London needs at least 50,000 new homes a year to keep pace with demand
London needs at least 50,000 new homes a year to keep pace with demand, research released by Savills has revealed.
The figure is twice as many of the number of homes currently being built and 20,000 more than the Mayor’s minimum target.
Boris Johnson has said that City Hall is on track to deliver 100,000 affordable homes over his two mayoral terms.
So far 56,000 affordable homes have been built since the Mayor took over in 2008 with a further 31,000 due to be built by 2015.
Jim Ward, director residential research at Savills, said: "Growing demand for homes exceeds the Mayor's minimum housing target which should be at least 50,000 new homes per annum.
“We forecast a supply gap of 115,000 homes over the next five years across all tenures assuming that funding for affordable housing is forthcoming at current levels.”
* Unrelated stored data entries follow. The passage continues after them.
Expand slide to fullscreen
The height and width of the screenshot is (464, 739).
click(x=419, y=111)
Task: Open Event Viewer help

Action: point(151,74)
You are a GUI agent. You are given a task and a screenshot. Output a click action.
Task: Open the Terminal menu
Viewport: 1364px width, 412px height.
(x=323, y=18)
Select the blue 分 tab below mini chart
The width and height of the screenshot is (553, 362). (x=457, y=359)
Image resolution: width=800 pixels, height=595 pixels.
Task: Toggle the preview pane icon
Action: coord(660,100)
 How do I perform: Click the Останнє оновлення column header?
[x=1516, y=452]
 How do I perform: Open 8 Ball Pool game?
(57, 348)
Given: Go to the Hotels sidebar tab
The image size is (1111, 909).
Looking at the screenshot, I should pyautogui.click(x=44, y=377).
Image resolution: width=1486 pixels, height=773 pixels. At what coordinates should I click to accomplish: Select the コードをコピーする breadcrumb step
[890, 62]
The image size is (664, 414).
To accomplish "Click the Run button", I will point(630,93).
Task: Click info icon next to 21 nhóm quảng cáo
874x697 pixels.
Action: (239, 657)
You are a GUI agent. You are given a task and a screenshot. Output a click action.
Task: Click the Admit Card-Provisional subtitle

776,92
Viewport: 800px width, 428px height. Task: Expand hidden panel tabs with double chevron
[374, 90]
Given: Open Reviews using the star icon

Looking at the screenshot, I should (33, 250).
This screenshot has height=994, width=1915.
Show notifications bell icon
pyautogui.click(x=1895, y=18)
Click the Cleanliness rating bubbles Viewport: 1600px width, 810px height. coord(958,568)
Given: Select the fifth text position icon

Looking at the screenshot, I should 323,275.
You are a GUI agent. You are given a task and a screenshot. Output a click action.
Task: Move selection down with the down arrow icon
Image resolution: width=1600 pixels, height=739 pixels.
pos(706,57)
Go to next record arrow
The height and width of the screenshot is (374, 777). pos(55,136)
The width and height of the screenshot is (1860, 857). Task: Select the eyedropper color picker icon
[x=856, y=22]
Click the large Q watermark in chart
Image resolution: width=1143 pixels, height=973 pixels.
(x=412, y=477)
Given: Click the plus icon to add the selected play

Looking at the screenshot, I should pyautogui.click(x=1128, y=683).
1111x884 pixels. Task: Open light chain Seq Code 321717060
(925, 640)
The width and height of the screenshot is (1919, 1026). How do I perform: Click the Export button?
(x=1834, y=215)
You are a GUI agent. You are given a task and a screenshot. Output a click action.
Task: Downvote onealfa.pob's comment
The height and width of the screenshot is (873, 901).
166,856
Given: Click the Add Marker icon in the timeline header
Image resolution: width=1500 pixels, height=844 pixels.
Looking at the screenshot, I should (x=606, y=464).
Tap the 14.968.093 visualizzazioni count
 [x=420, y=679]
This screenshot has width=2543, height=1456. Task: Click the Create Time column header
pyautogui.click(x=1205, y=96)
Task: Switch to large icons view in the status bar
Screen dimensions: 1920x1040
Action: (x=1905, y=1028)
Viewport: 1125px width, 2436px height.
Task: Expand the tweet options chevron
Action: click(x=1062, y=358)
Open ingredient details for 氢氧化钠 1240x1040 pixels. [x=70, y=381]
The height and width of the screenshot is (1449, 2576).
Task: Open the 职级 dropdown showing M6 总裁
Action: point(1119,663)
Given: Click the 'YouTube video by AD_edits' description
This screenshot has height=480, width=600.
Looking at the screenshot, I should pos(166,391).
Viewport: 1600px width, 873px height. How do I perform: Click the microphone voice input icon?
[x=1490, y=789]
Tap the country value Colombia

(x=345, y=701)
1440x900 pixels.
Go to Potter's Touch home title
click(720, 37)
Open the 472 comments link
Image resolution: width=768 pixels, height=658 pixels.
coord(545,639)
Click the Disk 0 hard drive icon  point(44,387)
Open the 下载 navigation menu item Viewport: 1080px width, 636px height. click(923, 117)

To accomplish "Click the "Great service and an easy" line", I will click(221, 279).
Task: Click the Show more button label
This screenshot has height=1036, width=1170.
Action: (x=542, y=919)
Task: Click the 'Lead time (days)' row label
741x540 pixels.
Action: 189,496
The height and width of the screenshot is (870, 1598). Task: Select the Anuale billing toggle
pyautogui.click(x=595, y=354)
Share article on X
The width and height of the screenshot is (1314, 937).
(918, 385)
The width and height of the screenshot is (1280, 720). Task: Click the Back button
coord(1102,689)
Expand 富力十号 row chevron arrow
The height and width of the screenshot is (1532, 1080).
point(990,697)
Savills said developers need to find £6bn of development funding a year to build the homes required to fill the supply gap whilst buyers would require a further £7.5bn to buy the homes.
Ward added: “The scale of the funding gap is massive. To build this many extra homes, an annual gap of at least £14 billion needs to be plugged.”
As such ward said he expects the rental sector to continue to take up the slack and Savills predicts that more than a third of London’s housing stock will be on the rental market by 2017.
Peter Lawrence of Lawrence Rand said: “The position across London in regards the volume of new home building echoes that across the UK which saw less than 100,000 new starts in 2012.
New homes across the privately owned, social and private rental sectors are required.
At Lawrence Rand we are delighted to be working with the London Borough of Hillingdon on a number of new home schemes for first time buyers."